When Beatrice met Benedick: Shakespeare’s Take on the Rom-com
By Emma Smith, author of This Is Shakespeare
We all love a rom-com – and that’s just what Much Ado About Nothing is. Depending on your vintage, Beatrice is a character played by Katharine Hepburn, or Julia Roberts, or Cameron Diaz. She is in a recognisable plot revolving around a couple who we can clearly see should get together.
The script is full of witty dialogue, the context is generally feel-good. Much Ado begins with Don Pedro’s soldiers returning from the wars: the setting is recuperative, the bad stuff is, largely, pushed outside the play’s boundaries.
Part of the pleasure of watching it is that the jeopardy is not too worrisome: that ‘will-they-won’t-they’ dynamic is reassuringly skewed towards they-will. The play shows us that resistance is futile – just as Beatrice and Benedick just need to acknowledge their feelings, so we, the audience, need to set aside our cynicism and enjoy ourselves.
So far, so familiar. What’s different about this play from Shakespeare’s other comedies is its modern sense of what could impede a happy ending. As A Midsummer Night’s Dream puts it, ‘The course of true love never did run smooth’ – but more usually, Shakespeare suggests that it is external factors that threaten to mess things up: authoritarian fathers who don’t approve, or apparent mismatch of social status, or the small detail that one of the partners is dressed in the clothing of the opposite sex.
In Much Ado it’s clear that it is the couple themselves who are too emotionally bruised and defensive to admit to the vulnerability that’s inherent in romantic partnership. No-one is stopping them – in fact, everyone in the play is desperately working to get them together. Rather, it’s their own personal resistance to risk.
Beatrice’s acknowledgement in the play’s first scene, ‘I know you of old’, opens a window into a past relationship and its hidden scars. Humour in this play – as so often – is a defence mechanism which prevents anyone from getting too close.
For modern audiences, Beatrice and Benedick are the play’s central couple. Their sparring, their familiarity, their equality, that sense that they have a past together – these are all aspects of twenty-first century relationships which may have looked idiosyncratic to the play’s first spectators.
Hero and Claudio are more firmly Elizabethan figures. They paired off via an arrangement between powerful men rather than their own agency, and they never appear alone on stage together.
The play suggests that this conventional model of marriage doesn’t have the necessary resilience to meet difficulty. When Claudio hears – and thinks he sees – that Hero has been unfaithful, he takes matters up with her father at the interrupted wedding, rather than talking directly to his bride. ‘Give not this rotten orange to your friend’: the phrase echoes with misogyny.

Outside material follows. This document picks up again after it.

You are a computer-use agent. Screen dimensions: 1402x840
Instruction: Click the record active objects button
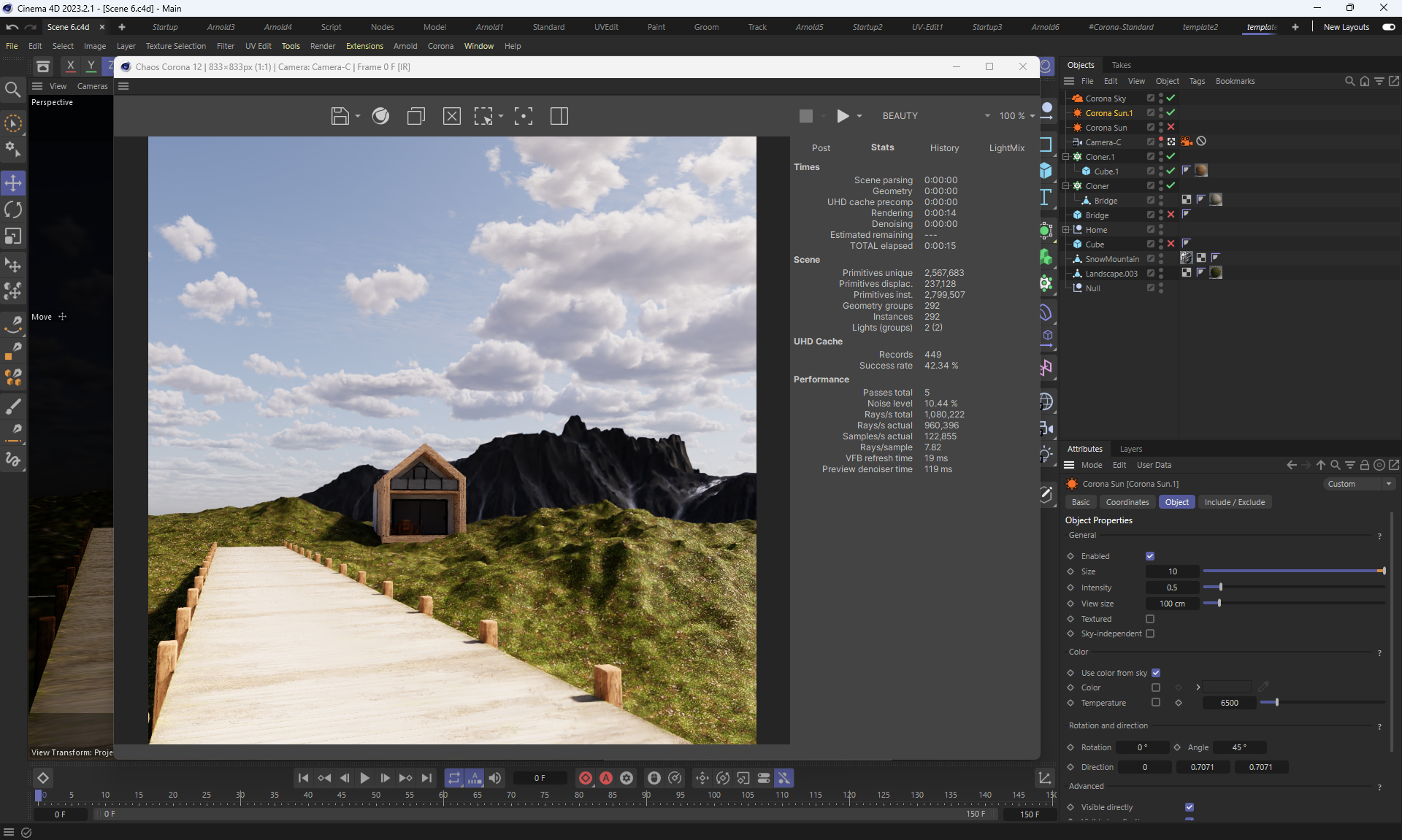586,778
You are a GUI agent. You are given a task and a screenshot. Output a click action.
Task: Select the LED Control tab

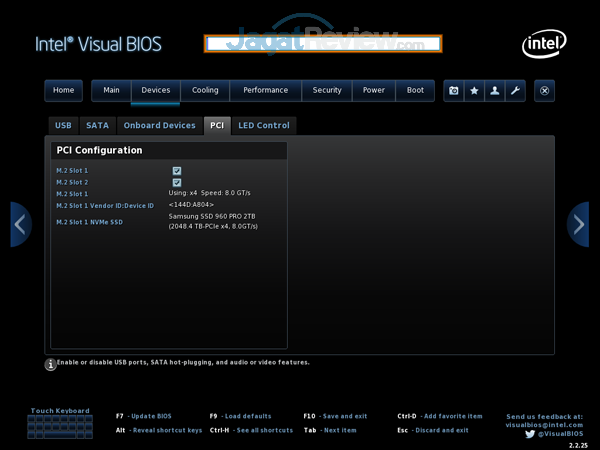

Whether Hero is right to recommit herself to the repentant Claudio at the end of the play is very much a matter for directorial choice.
Rom-com’s powerful structure carries the play along to its conclusion, and makes us overlook some of its more coercive cultural baggage. Rom-coms now, as then, tend to be socially conservative (who ever saw a rom-com about polygamy, for instance?), re-imposing traditional heterosexual norms. Acknowledging this helps us to acknowledge the darker undercurrent of Much Ado About Nothing.
Just as the friends of Beatrice and Benedick trick them into declarations of love, so too Donna Joanna (in the original, Don John) tricks Don Pedro and Claudio into believing Hero’s disgrace. The same techniques are used both to bring about the happy ending, and to try to sabotage it. Perhaps, like many holiday destinations, the playworld starts to seem a bit claustrophobic, a place in which everything is overheard or spied on, and where privacy is in short supply.
The play’s dialogue and characterisation, however, helps us to suppress these undercurrents. Humour dominates the tone of Much Ado About Nothing, from the choreography of Beatrice overhearing herself called proud, to Dogberry’s pompous (but eventually successful) policing and the sparkling foreplay of the banter between Beatrice and Benedick.
In the end, this is a play in which the central couple are both quirky individuals and representatives of communal values and celebration. As Benedick comes to realise, ‘the world must be peopled’. Modern romcoms tend to be associated with female spectators, but the Elizabethan version was aimed squarely at young men. Grow up, settle down, make the future, the play urges them.
Where tragedies end in isolation and destruction, comedies end with a reassertion of community and regeneration. We can all recognise that message of the importance of being together, of individuals supported by communities, and of a better future, right now.